This week’s d’var Torah is from Rabbi Susan Elkodsi, Rabbi at the Malverne Jewish Center, Malverne, NY, and chaplain at the last World Scout Jamboree.
All the Levites whom Moses, Aaron, and the chieftains of Israel recorded by the clans of their ancestral houses, from the age of thirty years up to the age of fifty, all who were subject to duties of service and porterage relating to the Tent of Meeting–those recorded came to 8,580. Each one was given responsibility for his service and porterage at the command of the LORD through Moses, and each was recorded as the LORD had commanded Moses. (Bamidbar 4:46-49)
I’ve often joked that “Jews don’t camp, 40 years in the desert was enough.” And here the Israelites are Ba-midbar, in the wilderness, or desert, on a huge trek on their way to the Promised Land, a campout they soon learn will last another 38 years.
In 2019, I was honored to serve as a chaplain at the World Scout Jamboree in 2019, where I saw what an enormous undertaking it was, and the tremendous amount of planning and organization that was done. Yes, there were a few glitches, but it was amazing how things managed to move so smoothly, and how many people were moved from once place to another. This involved way more logistics involved than the average troop campout, so imagine the idea of hundreds of thousands of Israelites in the wilderness doing this, but without the computers, smartphones and technology we have today.
Parshat Naso begins with instructions for the Levites of the Gershon and Merari clans who assist the kohanim with the porterage, assembly, and disassembly of the Mishkan, the sanctuary in the wilderness. I think the Mishkan might just be the first-ever Eagle project; donations needed to be solicited, all kinds of things needed to built and created out of a variety of materials, and everyone needed to participate.
Naso tells us that each of the three “troops” of Levites were responsible for different tasks, which were specifically spelled out.

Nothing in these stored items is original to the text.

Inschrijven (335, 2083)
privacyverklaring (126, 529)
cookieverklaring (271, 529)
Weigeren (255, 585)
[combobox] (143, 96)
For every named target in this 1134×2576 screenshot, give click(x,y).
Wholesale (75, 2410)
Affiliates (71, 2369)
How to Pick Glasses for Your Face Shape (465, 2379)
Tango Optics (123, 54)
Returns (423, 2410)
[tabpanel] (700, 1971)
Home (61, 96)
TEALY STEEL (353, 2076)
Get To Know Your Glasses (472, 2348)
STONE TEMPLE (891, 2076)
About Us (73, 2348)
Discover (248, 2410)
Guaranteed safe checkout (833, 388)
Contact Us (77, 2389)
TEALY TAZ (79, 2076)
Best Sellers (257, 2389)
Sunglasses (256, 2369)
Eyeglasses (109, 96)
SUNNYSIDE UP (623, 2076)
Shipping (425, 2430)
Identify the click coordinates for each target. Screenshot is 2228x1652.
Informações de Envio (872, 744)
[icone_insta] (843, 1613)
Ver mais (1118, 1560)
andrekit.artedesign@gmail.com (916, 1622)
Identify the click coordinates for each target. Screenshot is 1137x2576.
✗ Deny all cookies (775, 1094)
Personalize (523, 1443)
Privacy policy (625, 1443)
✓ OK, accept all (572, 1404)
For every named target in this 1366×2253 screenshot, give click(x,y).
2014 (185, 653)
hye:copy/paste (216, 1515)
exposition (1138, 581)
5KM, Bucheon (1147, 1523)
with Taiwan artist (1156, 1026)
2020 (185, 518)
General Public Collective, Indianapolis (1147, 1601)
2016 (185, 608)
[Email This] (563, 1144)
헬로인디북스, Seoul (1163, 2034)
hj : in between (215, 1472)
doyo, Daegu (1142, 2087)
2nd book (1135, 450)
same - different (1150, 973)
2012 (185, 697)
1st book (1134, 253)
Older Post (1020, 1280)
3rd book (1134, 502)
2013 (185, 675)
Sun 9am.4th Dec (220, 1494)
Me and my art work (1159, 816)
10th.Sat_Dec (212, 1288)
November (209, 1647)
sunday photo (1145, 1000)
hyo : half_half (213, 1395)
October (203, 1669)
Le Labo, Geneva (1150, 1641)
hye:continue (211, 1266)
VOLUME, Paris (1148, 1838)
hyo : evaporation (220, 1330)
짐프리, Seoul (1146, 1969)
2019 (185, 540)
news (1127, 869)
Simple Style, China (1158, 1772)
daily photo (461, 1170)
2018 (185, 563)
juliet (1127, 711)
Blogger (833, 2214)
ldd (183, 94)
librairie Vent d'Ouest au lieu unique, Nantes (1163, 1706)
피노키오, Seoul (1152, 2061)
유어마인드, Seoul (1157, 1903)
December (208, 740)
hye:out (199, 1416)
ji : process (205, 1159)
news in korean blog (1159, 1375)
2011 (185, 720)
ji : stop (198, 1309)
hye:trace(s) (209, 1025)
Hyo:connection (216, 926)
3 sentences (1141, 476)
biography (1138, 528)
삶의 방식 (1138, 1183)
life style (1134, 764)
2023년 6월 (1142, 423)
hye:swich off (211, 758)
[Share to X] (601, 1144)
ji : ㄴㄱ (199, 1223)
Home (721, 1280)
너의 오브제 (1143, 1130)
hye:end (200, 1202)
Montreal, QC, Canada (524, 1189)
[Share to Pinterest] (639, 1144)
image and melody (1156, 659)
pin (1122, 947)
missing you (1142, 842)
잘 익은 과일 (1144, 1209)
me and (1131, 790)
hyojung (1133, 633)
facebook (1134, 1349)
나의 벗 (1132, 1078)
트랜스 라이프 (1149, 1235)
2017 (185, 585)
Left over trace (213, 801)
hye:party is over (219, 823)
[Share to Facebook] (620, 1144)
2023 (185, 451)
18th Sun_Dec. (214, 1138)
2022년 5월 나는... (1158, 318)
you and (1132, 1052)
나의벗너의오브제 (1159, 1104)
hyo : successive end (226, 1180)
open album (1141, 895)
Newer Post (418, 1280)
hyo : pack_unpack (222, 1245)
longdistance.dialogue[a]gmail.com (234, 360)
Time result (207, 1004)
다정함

We can look at parashat Naso as a huge campout or Klondike, and consider the process that we, as Scouts, go through when planning a troop, crew or other outing. Duty rosters? Check. Gear needs to be transported, tents and cooking equipment need to be set up, taken down, cleaned and stowed, and everyone has to pitch in (pun intended). God created task lists, and each of the groups had specific duties. This ensured that things were done properly, and that no one was fighting over a task, and everything followed a schedule and instructions. Each Levite learned his job, and since the period of service for a Levite was between the ages of 30 and 50, each had to pass his knowledge to and train the next generation.
In our Scouting and “regular” lives, how do we relate to an ancient text like this? What can we learn from them? Parshat Naso teaches us the importance of dividing and assigning tasks in order for projects to go smoothly, and the importance of making sure to do things properly the first time. As a youth-led organization, Scouts BSA teaches scouts to be mentors, to work together as a team, and to take pride in a job well done.
Scouts and Jews are expected to behave in ways that bring honor to themselves and the community, and both the Torah and the 12 Points of the Scout Law are the trails we follow to become strong examples to the world.
May the Supreme Scoutmaster bless you and protect you! May God deal kindly and graciously with you! May God’s face always be turned towards you, and may the Holy One of Blessing give you peace! Shabbat Shalom.